■ WHAT THIS TASK INVOLVES: Your task is to copy every line of the entries that holds the word "Resources".

START PROVIDED DATA

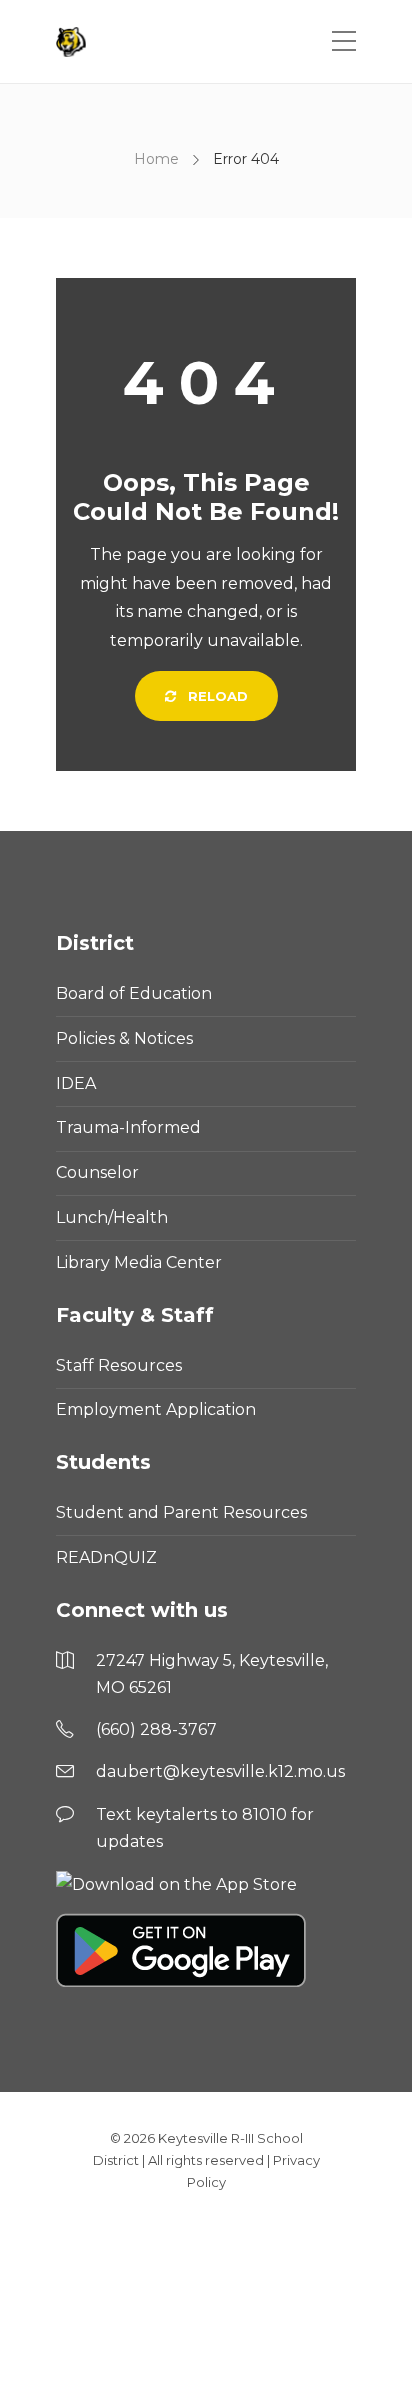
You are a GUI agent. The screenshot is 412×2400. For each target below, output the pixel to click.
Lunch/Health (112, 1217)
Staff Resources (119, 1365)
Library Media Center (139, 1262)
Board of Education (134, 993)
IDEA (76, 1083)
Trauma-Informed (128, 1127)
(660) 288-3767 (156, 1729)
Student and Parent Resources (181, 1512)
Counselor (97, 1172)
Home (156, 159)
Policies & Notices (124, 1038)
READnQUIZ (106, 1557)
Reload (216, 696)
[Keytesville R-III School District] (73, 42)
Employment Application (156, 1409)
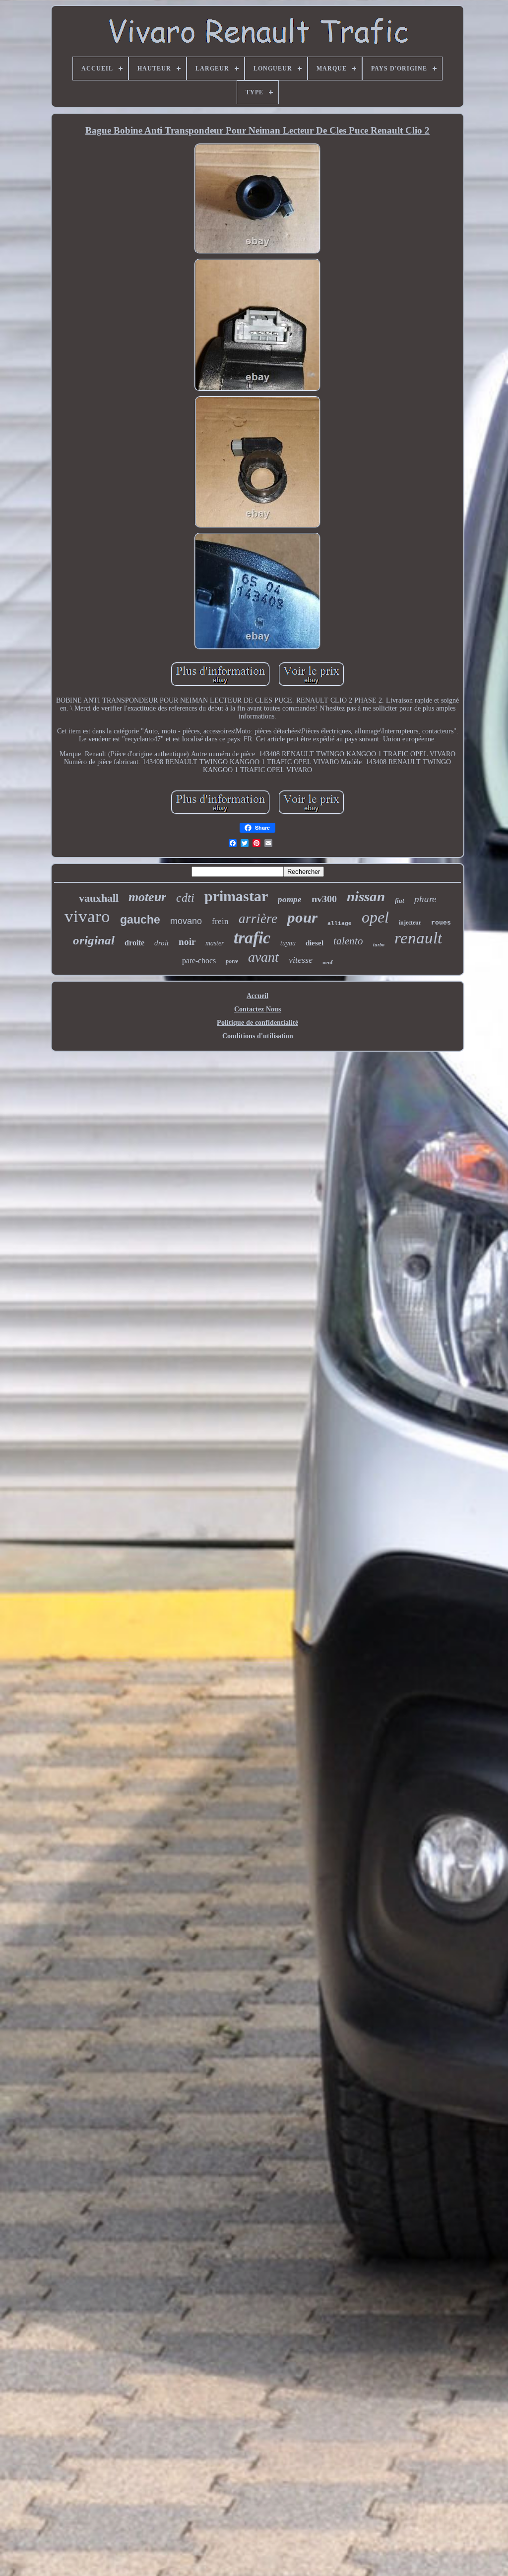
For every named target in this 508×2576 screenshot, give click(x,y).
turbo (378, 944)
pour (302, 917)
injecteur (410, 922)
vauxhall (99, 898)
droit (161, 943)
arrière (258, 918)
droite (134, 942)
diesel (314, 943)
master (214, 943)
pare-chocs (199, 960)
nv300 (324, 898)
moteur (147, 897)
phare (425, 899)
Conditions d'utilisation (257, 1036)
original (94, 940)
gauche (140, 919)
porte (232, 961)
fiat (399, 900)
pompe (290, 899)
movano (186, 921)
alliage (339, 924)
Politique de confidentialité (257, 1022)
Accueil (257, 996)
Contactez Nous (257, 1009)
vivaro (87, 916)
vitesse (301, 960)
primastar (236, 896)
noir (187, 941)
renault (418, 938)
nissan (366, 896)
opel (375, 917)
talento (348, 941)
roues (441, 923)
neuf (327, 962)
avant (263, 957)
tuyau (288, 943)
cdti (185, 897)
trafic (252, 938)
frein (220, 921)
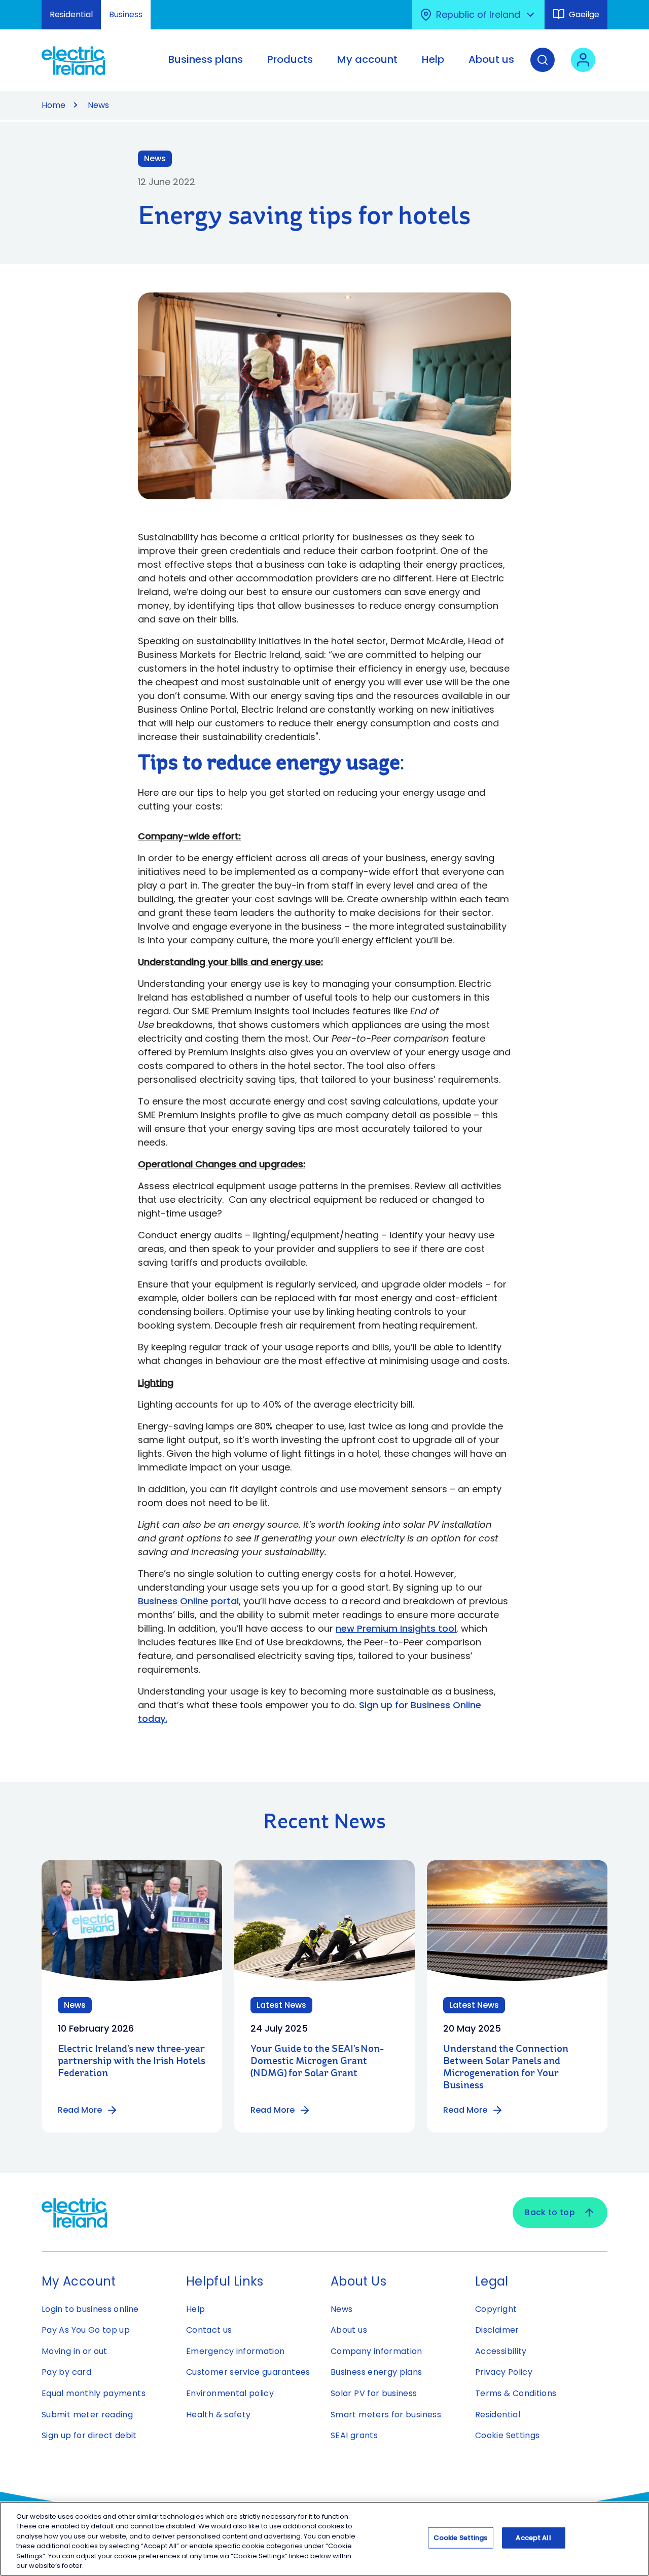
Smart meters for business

END PROVIDED DATA
START PROVIDED DATA

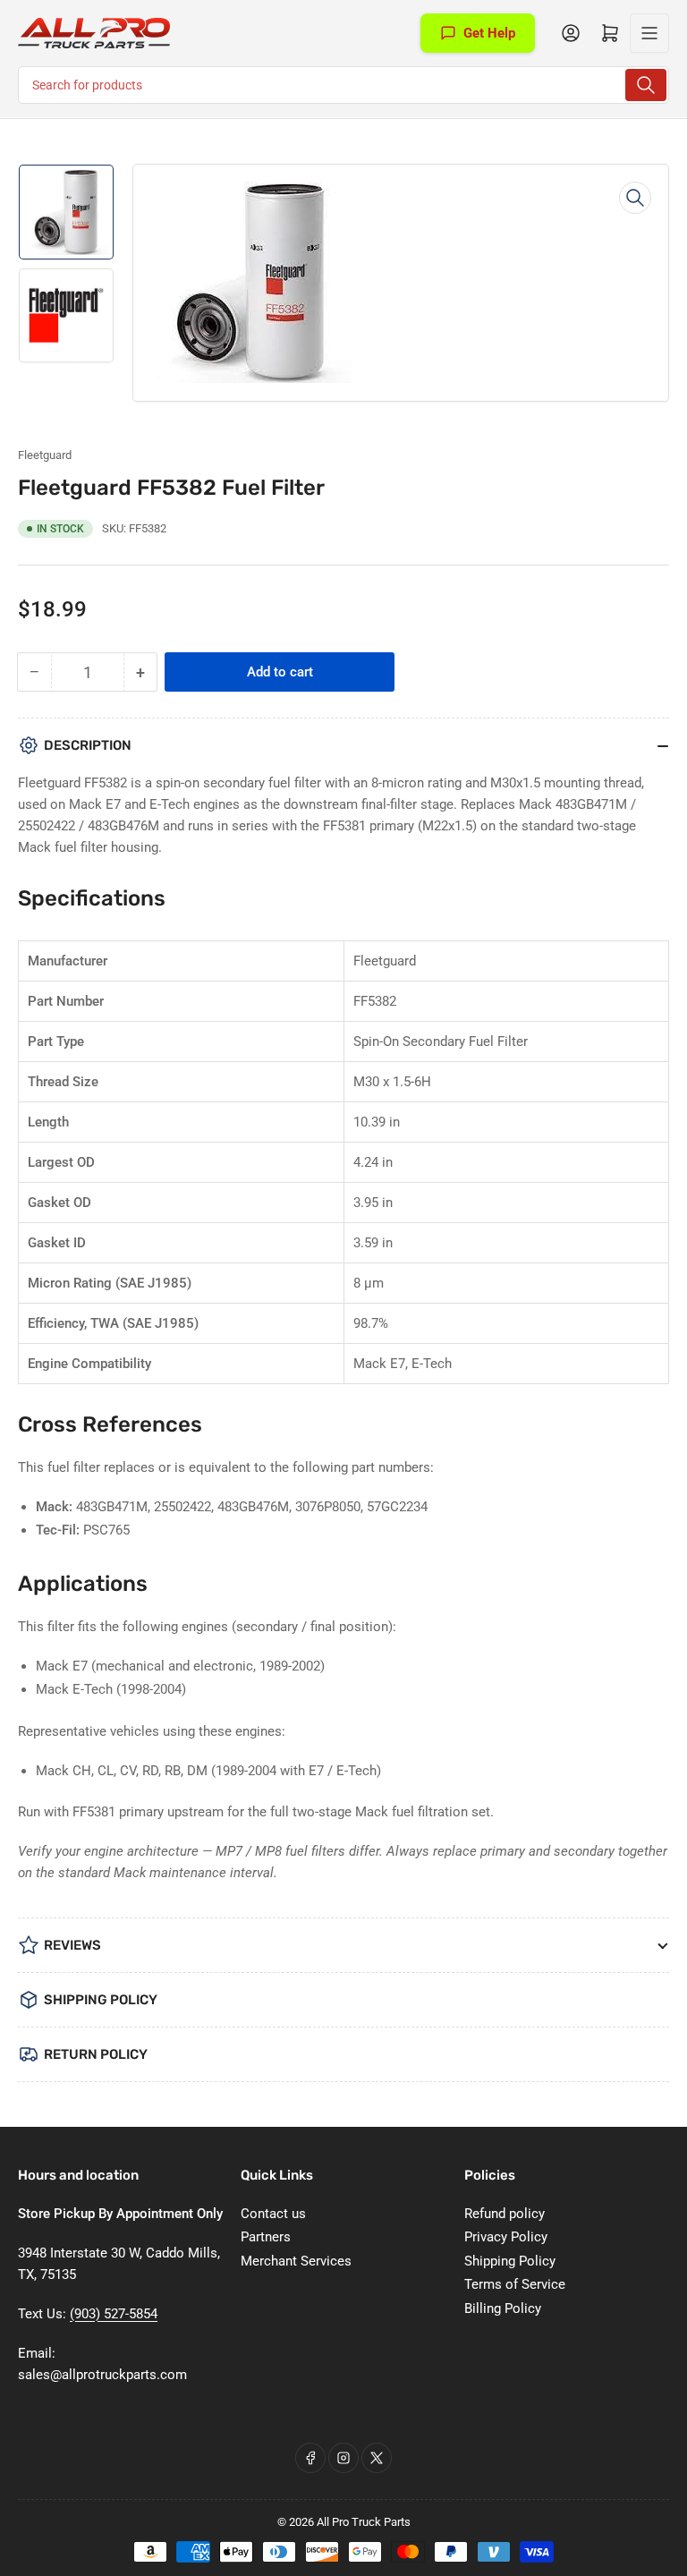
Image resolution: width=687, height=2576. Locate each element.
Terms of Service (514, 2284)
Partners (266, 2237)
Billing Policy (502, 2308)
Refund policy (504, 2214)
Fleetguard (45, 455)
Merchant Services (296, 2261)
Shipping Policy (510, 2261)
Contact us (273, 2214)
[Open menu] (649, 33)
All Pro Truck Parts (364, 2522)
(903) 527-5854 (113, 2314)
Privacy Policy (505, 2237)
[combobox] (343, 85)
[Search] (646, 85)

END PROVIDED DATA

■ OUTPUT FOR THIS TASK:
Staff Resources (119, 1365)
Student and Parent Resources (181, 1512)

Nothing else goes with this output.